Copy verbatim the lines of the listing below, from the line containing "Identify the location of toggle" through the line containing "center [1362, 128].", inclusive of both.

— Begin DATA FOR THIS EXERCISE —

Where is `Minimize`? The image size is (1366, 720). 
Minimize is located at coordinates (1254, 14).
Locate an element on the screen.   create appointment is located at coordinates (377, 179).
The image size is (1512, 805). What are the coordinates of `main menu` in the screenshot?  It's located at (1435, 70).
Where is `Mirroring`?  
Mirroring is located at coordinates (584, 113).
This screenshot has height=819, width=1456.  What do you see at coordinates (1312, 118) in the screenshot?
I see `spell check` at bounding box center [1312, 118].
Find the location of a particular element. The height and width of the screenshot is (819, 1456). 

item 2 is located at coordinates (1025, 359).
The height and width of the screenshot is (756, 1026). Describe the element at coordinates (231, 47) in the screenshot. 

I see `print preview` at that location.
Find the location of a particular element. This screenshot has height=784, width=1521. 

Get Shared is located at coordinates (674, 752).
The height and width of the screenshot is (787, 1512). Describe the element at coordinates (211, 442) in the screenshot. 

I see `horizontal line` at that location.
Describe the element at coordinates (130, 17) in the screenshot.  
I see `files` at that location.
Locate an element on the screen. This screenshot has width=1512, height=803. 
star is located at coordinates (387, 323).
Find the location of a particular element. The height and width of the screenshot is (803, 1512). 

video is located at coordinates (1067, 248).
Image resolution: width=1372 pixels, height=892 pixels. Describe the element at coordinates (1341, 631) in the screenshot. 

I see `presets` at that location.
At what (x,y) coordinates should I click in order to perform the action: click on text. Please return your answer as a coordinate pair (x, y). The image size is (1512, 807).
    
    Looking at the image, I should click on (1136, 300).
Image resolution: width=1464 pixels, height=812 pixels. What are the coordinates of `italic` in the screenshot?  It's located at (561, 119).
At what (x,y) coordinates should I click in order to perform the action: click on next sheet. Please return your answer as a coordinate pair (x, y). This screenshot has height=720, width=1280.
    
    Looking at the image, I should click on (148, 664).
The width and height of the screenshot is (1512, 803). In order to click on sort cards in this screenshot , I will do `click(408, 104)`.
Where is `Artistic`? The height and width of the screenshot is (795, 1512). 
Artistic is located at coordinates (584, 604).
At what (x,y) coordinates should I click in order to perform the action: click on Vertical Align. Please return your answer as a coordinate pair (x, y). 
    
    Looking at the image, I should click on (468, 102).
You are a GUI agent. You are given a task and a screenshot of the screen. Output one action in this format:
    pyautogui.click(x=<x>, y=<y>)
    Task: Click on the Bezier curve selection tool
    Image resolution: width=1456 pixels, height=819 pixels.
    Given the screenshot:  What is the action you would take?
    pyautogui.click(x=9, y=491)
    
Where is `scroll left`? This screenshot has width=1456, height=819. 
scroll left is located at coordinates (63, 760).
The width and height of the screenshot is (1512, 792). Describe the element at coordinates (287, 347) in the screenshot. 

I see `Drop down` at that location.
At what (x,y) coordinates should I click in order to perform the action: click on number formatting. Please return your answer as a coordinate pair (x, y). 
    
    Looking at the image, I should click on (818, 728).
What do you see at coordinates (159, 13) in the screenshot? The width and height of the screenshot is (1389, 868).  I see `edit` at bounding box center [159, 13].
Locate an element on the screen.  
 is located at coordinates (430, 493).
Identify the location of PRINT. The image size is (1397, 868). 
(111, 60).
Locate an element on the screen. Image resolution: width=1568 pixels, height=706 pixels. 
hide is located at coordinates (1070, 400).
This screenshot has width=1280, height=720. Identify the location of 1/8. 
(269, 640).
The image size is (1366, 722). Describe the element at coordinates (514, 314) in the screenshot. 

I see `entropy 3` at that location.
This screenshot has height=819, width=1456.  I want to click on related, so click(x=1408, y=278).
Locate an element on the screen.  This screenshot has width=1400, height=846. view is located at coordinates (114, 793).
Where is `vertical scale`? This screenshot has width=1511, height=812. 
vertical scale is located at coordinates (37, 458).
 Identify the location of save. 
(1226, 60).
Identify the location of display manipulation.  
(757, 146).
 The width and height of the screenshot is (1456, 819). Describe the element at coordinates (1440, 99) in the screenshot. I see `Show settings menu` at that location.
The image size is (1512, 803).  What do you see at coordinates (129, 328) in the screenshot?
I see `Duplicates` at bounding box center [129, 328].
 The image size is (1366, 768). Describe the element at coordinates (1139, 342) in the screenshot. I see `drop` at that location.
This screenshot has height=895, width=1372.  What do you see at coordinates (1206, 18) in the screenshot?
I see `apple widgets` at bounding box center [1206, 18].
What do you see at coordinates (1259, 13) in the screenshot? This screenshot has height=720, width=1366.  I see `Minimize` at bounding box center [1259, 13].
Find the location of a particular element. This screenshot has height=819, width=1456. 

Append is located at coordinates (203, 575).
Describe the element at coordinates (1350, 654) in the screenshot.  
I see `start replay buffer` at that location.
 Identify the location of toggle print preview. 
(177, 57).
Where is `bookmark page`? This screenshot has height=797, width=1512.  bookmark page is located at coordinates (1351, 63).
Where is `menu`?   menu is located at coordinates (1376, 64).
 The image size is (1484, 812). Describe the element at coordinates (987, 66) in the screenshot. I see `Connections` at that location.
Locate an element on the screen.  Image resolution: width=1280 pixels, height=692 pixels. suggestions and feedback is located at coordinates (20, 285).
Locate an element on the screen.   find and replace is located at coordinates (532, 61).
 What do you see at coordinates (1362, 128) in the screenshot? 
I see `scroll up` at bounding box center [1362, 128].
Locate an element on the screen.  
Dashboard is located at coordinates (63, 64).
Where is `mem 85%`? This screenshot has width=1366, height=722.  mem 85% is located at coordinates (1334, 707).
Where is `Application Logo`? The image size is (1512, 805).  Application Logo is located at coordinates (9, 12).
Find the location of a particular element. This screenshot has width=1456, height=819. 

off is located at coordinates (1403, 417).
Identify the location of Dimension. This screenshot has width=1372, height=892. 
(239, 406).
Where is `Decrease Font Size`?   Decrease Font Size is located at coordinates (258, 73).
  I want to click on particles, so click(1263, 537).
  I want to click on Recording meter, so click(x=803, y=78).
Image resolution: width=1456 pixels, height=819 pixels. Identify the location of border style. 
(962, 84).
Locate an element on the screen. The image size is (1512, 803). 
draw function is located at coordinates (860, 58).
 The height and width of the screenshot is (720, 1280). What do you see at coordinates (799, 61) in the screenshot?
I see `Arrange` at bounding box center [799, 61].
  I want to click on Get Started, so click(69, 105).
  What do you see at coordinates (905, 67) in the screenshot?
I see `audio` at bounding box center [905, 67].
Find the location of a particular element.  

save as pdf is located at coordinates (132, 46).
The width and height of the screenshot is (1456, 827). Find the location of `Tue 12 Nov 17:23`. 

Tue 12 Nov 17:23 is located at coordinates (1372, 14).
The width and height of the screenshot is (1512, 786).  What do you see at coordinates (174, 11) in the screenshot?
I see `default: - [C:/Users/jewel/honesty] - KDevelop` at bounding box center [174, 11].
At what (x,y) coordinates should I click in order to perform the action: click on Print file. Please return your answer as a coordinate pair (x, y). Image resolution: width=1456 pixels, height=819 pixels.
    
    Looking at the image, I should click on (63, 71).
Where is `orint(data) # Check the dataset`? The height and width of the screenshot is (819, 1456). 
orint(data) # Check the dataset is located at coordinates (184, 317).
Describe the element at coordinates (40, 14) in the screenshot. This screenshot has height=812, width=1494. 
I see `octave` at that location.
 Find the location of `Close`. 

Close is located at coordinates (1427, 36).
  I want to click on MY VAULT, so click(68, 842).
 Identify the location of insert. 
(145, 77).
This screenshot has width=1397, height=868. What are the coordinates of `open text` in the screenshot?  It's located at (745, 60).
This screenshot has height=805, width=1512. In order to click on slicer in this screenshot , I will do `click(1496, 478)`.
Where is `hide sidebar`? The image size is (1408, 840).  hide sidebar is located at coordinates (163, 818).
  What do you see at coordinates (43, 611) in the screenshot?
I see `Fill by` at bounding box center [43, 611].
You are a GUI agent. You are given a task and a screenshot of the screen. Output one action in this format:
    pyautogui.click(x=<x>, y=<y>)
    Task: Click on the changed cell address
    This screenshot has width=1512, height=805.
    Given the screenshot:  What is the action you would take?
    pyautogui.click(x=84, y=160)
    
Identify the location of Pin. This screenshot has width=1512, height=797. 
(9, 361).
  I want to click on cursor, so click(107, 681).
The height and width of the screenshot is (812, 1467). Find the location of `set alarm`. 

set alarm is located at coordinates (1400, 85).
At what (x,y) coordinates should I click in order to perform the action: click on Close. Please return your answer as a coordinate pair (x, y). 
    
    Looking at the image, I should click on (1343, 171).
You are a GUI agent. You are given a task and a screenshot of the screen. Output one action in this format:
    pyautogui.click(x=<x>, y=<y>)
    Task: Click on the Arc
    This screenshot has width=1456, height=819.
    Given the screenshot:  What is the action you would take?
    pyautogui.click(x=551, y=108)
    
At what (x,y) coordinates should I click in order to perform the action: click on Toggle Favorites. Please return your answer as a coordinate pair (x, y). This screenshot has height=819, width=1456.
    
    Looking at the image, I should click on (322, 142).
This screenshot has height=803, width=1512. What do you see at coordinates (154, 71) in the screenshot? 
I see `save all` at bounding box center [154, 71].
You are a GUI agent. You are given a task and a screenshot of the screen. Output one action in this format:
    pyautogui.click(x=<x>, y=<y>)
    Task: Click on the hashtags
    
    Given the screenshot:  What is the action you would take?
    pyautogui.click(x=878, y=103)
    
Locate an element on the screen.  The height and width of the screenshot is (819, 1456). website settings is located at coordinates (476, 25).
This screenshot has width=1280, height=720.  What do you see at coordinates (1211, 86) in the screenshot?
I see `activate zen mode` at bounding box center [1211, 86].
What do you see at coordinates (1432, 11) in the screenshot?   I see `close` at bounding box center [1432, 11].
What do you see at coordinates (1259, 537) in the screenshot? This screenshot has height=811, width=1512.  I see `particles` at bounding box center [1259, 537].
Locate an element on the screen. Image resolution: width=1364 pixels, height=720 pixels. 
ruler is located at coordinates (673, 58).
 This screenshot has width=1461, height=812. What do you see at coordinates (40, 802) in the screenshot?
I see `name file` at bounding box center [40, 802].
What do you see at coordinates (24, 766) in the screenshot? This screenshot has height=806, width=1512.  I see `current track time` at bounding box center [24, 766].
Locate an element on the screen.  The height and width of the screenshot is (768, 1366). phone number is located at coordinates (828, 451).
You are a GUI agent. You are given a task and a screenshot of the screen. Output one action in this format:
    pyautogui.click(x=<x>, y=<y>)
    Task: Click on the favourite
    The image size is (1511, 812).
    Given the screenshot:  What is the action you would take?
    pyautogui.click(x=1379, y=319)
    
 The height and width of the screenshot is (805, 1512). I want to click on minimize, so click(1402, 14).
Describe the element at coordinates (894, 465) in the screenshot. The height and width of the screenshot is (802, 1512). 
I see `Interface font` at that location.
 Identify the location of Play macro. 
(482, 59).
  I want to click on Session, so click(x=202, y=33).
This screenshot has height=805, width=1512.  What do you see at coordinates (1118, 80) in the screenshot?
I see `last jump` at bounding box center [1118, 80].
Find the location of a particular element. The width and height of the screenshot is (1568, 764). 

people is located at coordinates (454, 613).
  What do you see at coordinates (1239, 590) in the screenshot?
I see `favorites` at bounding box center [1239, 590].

— End DATA FOR THIS EXERCISE —

● **SOLUTION FOR THIS EXERCISE**:
 Identify the location of toggle print preview. 
(177, 57).
Where is `bookmark page`? This screenshot has height=797, width=1512.  bookmark page is located at coordinates (1351, 63).
Where is `menu`?   menu is located at coordinates (1376, 64).
 The image size is (1484, 812). Describe the element at coordinates (987, 66) in the screenshot. I see `Connections` at that location.
Locate an element on the screen.  Image resolution: width=1280 pixels, height=692 pixels. suggestions and feedback is located at coordinates (20, 285).
Locate an element on the screen.   find and replace is located at coordinates (532, 61).
 What do you see at coordinates (1362, 128) in the screenshot? 
I see `scroll up` at bounding box center [1362, 128].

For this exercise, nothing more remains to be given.